Dans les années 50, le terme "paludière" désignait principalement les épouses de paludiers dans les marais salants du pays de Guérande. Elles étaient reléguées à un rôle secondaire et non reconnues officiellement, à l'image des épouses d'agriculteurs. Aujourd'hui, 15% des exploitations de sel à Guérande sont dirigées par des femmes. Le témoignage de trois paludières est au cœur du film documentaire "Paludiers au féminin" réalisé par Sophie Averty. Rencontre.

La réalisatrice Sophie Averty connaît bien le milieu des marais salants. Cette longue histoire a débuté il y a plus de 30 ans, lorsqu’elle réalise son premier court métrage documentaire sur un paludier conteur dans les marais salants de Guérande. Fascinée par la beauté des paysages et les valeurs qui s’y dégagent, elle se passionne pour l’histoire de ce lieu et de ces gens qui y travaillent.

En 2021, Sophie réalise un documentaire intitulé "Guérande, un peu de la beauté du monde". Ce film retrace l'histoire de la lutte qui a éclaté dans les années 70 pour protéger les marais salants face à un projet de construction de rocade autour de La Baule. En s’immergeant deux années dans ce milieu des marais salants, la réalisatrice rencontre beaucoup d’hommes et très peu de femmes.

Cette observation la questionne. Il existe une autre facette de l'histoire à explorer dans cet univers des marais salants de Guérande. Celle de la place des femmes paludières dont on a peu parlé. Elles ont pourtant beaucoup de choses à raconter. Sophie Averty décide de consacrer un film documentaire pour le magazine Littoral "Paludiers... au féminin" à retrouver dans son intégralité sur la plateforme France.tv

L’évolution de la place des femmes au marais

Les femmes paludières devaient souvent faire face à des stéréotypes de genre et à des préjugés dans un milieu traditionnellement dominé par les hommes. Longtemps reléguées au rôle de « femme de… », ou « conjointe d’exploitant » les paludières ont mis du temps à accéder au statut de "cheffe d'exploitation" et à être pleinement reconnues. De nombreuses femmes ont relevé le défi en se distinguant par leur engagement et leur persévérance.

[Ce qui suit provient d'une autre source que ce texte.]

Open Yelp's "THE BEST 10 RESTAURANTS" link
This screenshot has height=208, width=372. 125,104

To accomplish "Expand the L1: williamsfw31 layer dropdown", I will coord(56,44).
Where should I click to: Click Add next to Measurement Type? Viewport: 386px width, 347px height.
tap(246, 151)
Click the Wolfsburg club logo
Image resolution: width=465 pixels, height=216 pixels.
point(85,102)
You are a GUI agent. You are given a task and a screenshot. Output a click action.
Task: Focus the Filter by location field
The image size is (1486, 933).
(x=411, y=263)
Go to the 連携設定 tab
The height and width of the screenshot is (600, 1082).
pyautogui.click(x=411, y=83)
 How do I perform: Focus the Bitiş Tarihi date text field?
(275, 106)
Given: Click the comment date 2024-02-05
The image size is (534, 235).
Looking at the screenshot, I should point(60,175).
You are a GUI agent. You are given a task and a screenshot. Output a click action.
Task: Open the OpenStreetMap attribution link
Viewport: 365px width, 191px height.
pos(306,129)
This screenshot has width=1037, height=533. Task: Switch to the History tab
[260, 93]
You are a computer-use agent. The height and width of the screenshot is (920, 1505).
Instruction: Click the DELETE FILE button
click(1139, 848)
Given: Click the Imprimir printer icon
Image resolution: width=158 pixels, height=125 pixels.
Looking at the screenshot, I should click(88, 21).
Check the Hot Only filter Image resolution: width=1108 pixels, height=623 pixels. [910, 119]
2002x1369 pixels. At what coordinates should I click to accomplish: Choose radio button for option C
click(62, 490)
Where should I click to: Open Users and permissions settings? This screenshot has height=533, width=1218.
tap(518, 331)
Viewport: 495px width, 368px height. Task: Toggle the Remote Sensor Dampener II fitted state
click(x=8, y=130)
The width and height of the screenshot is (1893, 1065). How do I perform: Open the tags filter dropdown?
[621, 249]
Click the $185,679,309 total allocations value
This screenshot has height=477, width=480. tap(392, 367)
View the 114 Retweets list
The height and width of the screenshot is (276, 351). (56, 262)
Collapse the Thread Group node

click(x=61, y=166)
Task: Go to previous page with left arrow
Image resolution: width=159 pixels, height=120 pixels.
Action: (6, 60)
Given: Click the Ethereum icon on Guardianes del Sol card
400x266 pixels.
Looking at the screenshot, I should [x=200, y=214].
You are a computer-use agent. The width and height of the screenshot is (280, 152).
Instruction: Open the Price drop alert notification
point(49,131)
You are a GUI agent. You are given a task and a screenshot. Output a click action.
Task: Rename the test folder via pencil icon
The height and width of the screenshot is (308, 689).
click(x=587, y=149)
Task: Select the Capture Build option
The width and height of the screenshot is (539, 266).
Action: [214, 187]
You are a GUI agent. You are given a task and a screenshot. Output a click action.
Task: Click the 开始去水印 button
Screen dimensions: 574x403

Aujourd’hui, sur les 370 exploitations de sel dans le marais de Guérande, seulement 15% sont dirigées par des femmes, soit une trentaine de femmes à la tête d'une exploitation. Ce chiffre progresse lentement d'année en année.

Le métier de paludier, qui est l’une des rares professions agricoles qui utilise une technique sans mécanisation, a limité l'accès des femmes en raison de ses exigences physiques. Mais grâce à l'évolution technologique, notamment en introduisant des matériaux plus légers et flexibles (comme la fibre de carbone pour le manche du las, principal outil des paludiers), le travail peut enfin se féminiser. 

Les paludières de Guérande, sont des femmes qui ne se sont pas arrêtées à leur genre et qui se sont battues pour faire bouger les choses.

Sophie Averty

Trois femmes, trois générations, trois parcours

Pour raconter cette histoire, Sophie Averty est allée à la rencontre de trois femmes, trois parcours, trois générations pour une seule et même passion : le métier de paludière. 

Dominique, Véronique et Morgane éprouvent toutes les trois un attachement viscéral au marais, elles témoignent de l'évolution de leur place dans une profession encore majoritairement masculine.

« J'aime les récits de vie et je connais suffisamment Dominique, Véronique et Morgane pour mesurer leur capacité à transmettre en mots leur trajectoire, leur amour du marais et leur combat pour la reconnaissance des femmes dans le métier ».

Dominique Pérraud représente une génération pionnière. Dans les années 70, elle a commencé à travailler aux côtés de son mari dans les marais salants. Malgré le manque de reconnaissance sociale à l'époque, elle a su imposer sa présence, aidant de manière significative au succès de l'exploitation familiale.

Véronique Le Feuvre incarne la transition vers une plus grande autonomie des femmes dans le secteur des marais salants. Ayant hérité de l'exploitation de ses parents, elle a pris les rênes de l'entreprise familiale avec détermination.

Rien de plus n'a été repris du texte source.